Exercise input –
BEGIN

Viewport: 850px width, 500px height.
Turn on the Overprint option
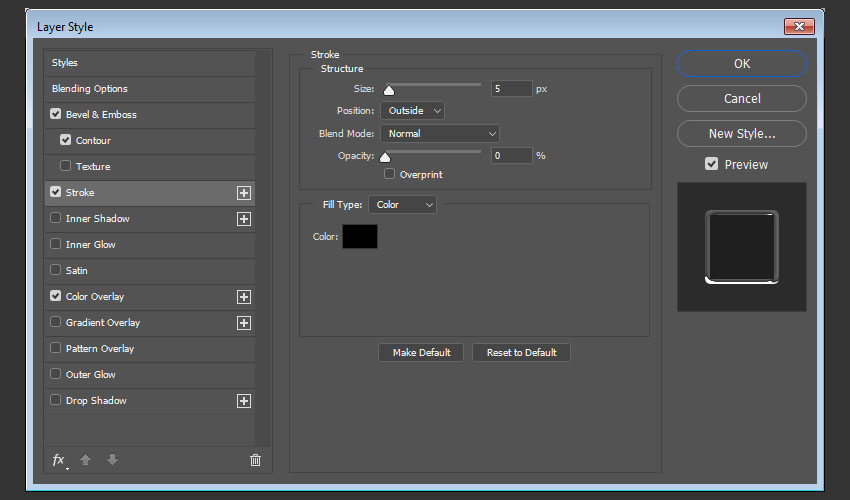(x=390, y=175)
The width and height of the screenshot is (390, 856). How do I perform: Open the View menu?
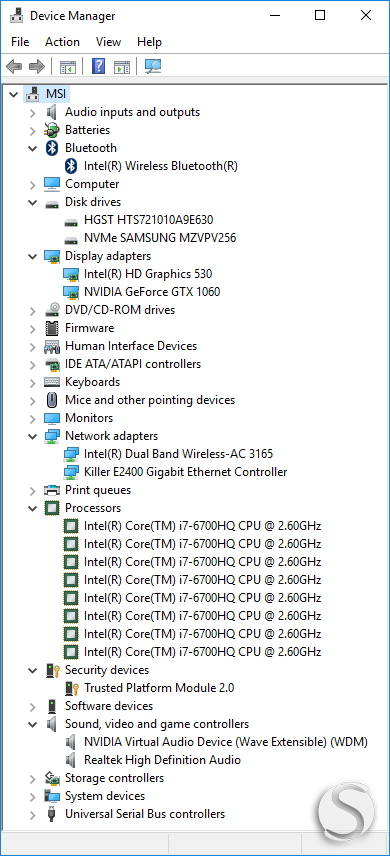click(108, 42)
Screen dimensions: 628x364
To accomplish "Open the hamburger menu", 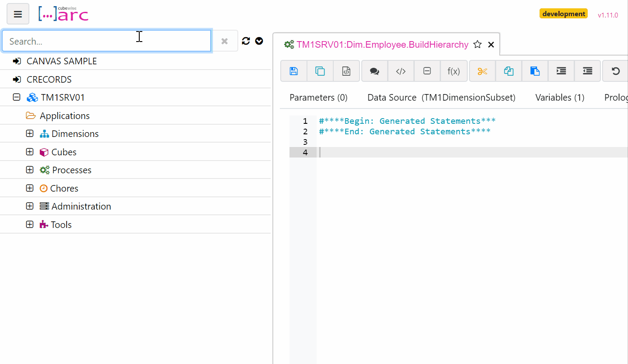I will (18, 14).
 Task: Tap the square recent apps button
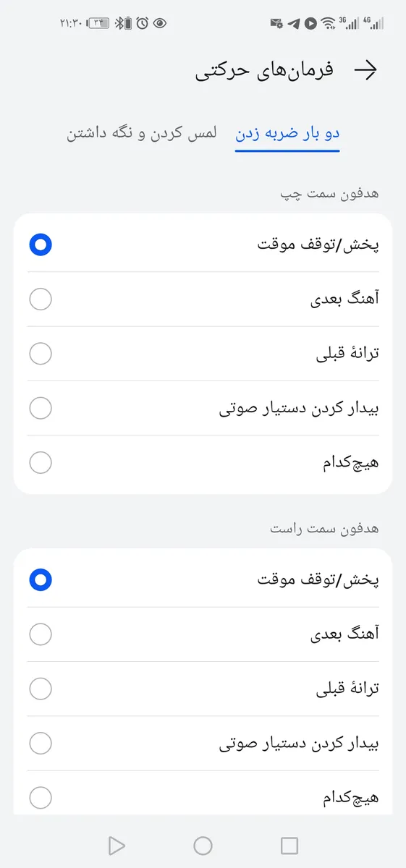[x=289, y=846]
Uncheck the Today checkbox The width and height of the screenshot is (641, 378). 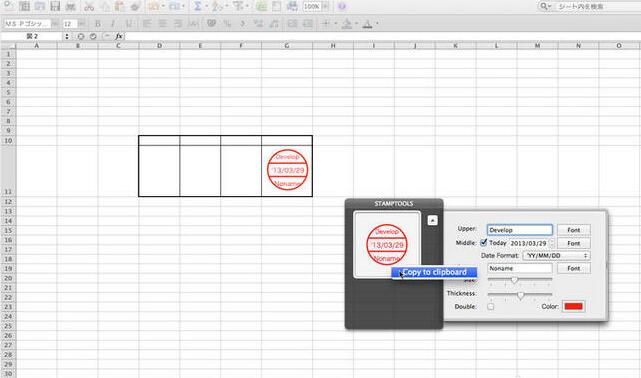click(484, 242)
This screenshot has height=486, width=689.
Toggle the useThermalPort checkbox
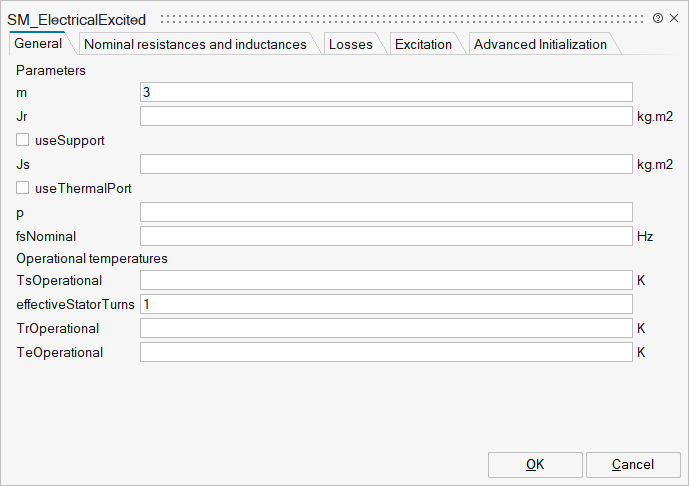coord(23,188)
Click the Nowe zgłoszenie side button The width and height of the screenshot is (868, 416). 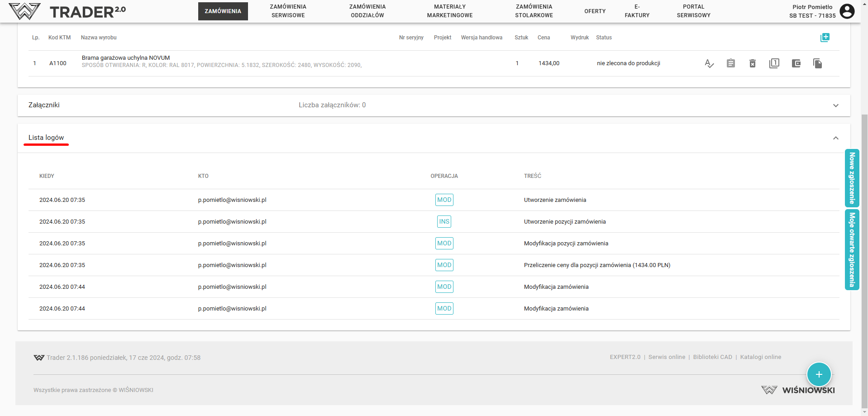(852, 178)
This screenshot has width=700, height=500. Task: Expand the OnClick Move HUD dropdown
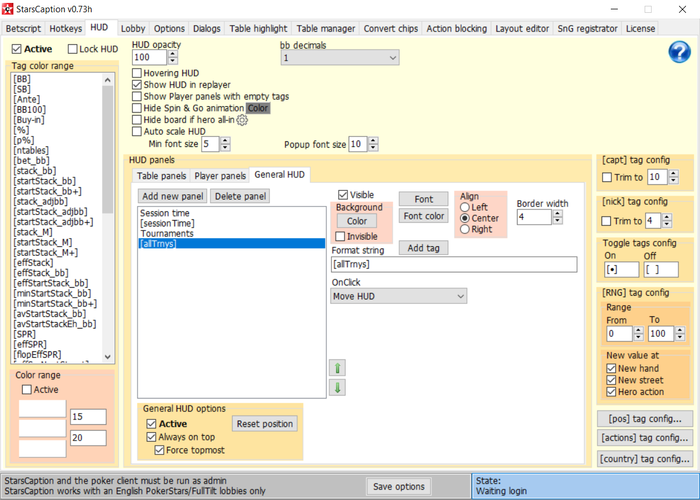(399, 296)
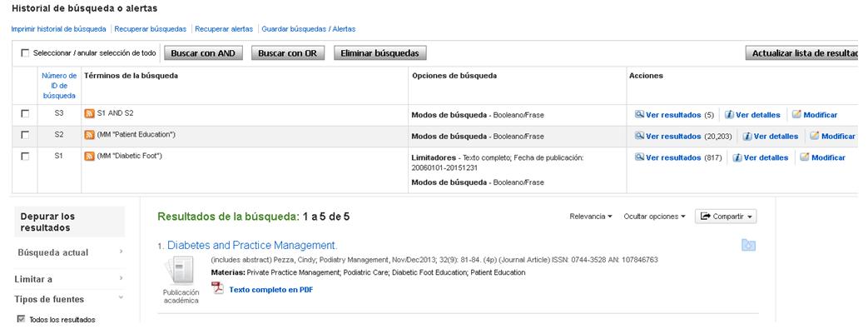
Task: Click RSS alert icon for search S2
Action: point(89,135)
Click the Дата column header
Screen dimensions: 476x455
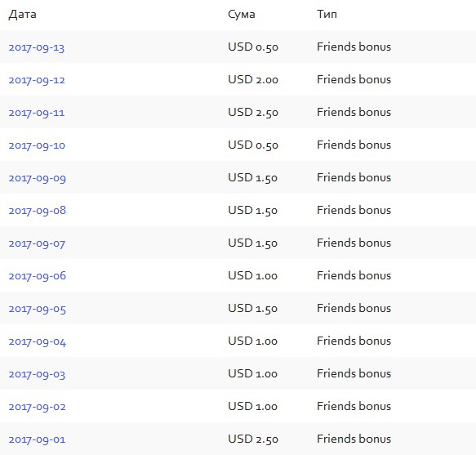23,14
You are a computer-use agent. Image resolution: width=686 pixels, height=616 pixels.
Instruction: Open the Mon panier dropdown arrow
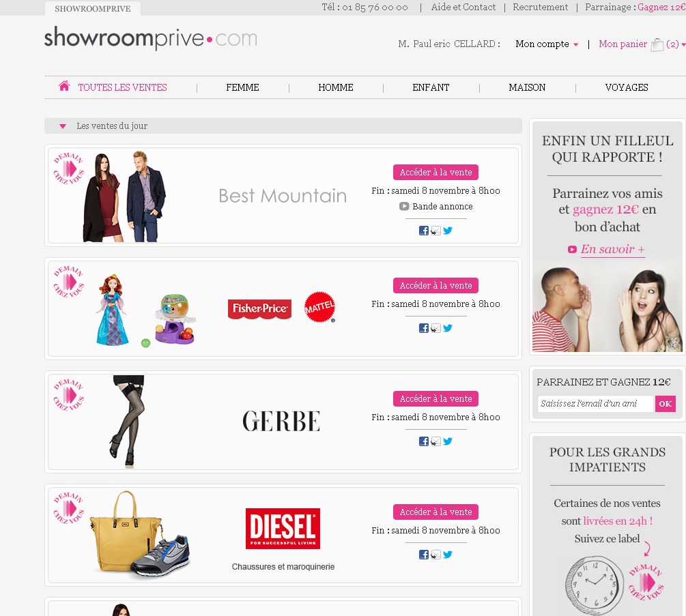pyautogui.click(x=683, y=44)
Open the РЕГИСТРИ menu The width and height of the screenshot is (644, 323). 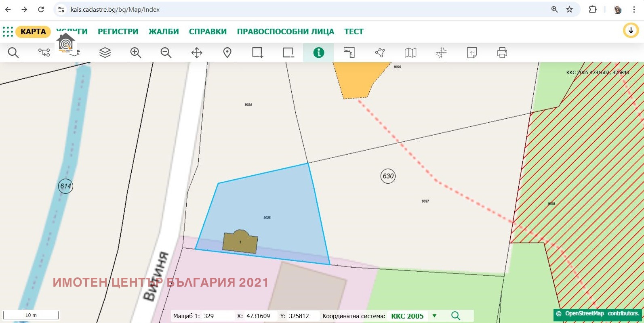(x=118, y=31)
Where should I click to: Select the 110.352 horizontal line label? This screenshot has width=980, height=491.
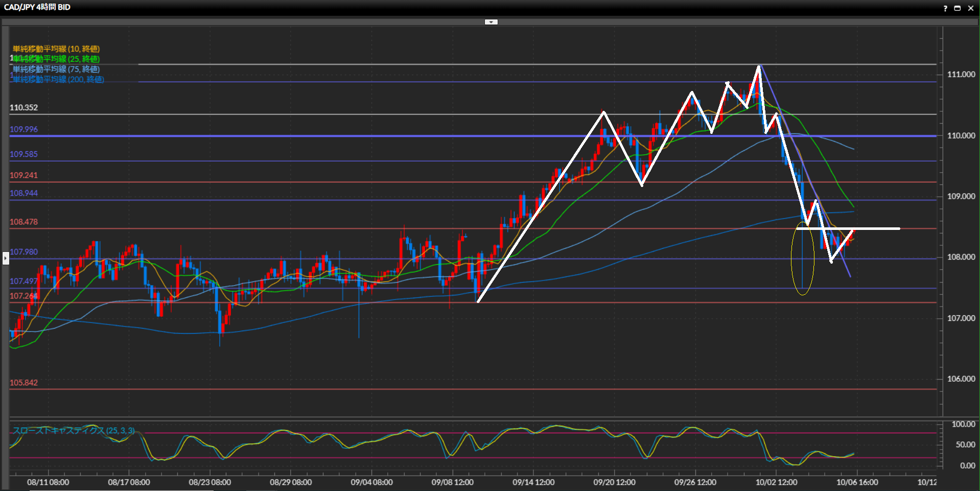[24, 108]
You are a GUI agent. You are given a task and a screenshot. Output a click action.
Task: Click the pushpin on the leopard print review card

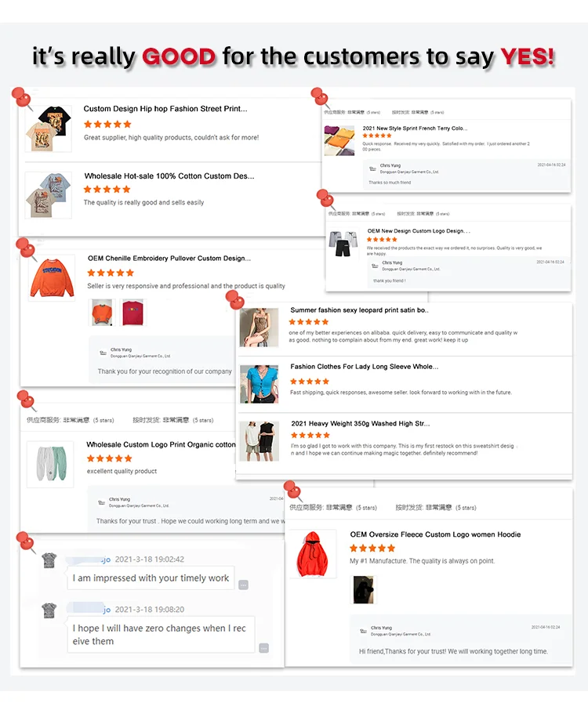[x=236, y=299]
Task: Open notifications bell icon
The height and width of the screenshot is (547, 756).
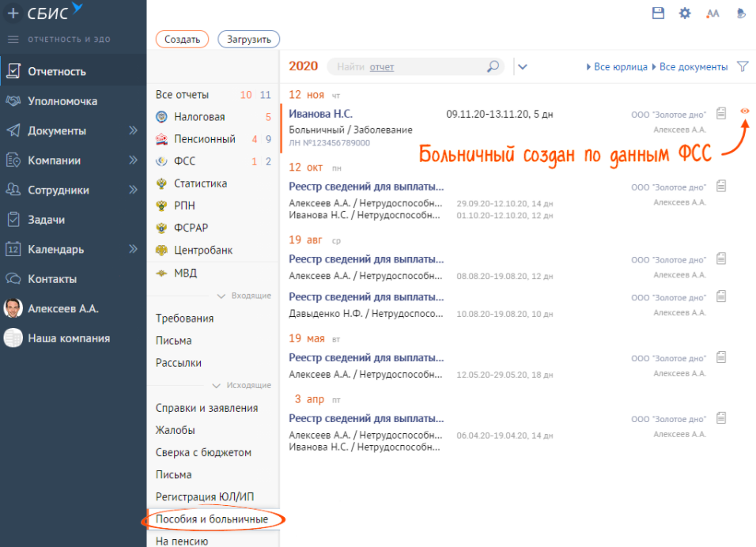Action: point(740,13)
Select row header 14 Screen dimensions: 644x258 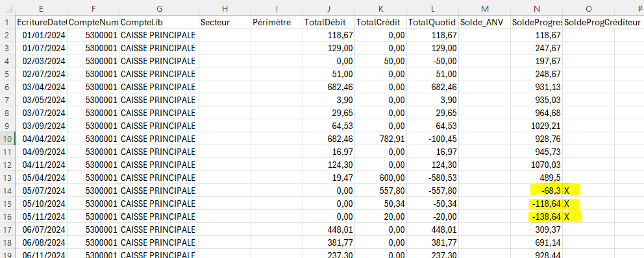click(7, 191)
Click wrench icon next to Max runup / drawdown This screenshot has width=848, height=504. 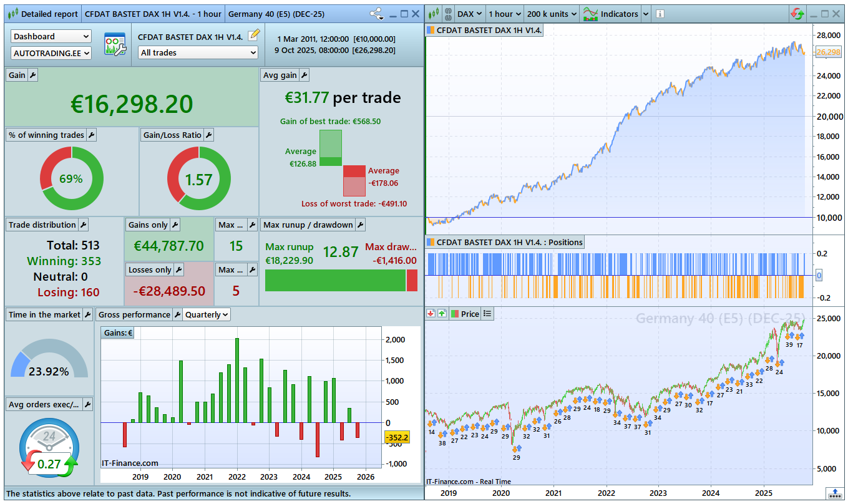click(x=360, y=225)
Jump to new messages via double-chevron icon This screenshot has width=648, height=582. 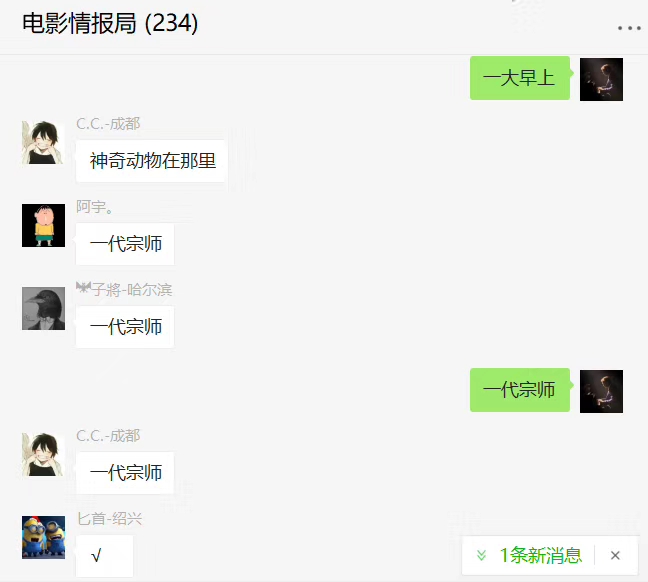click(481, 555)
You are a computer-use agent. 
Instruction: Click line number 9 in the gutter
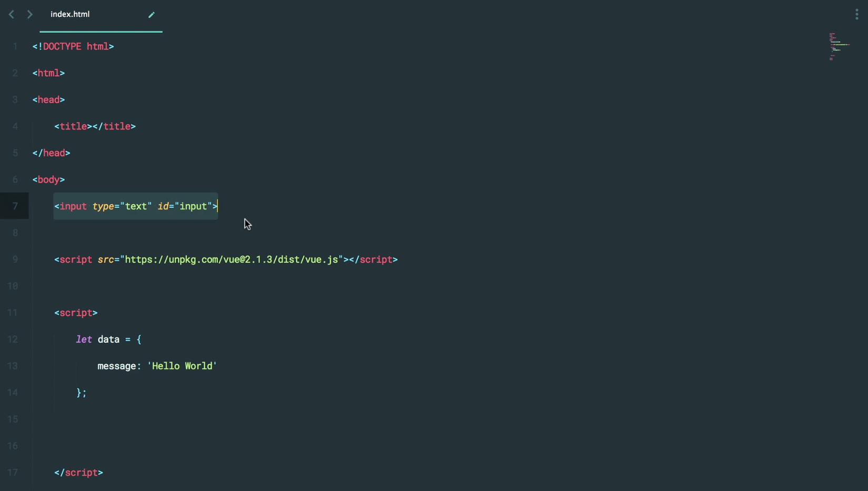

END

Task instructions – Show all lines of the material in which the word "computer" can be found.

Written response –
You are a computer-use agent. Image resolution: width=686 pixels, height=616 pixels.
You are a computer-use agent. 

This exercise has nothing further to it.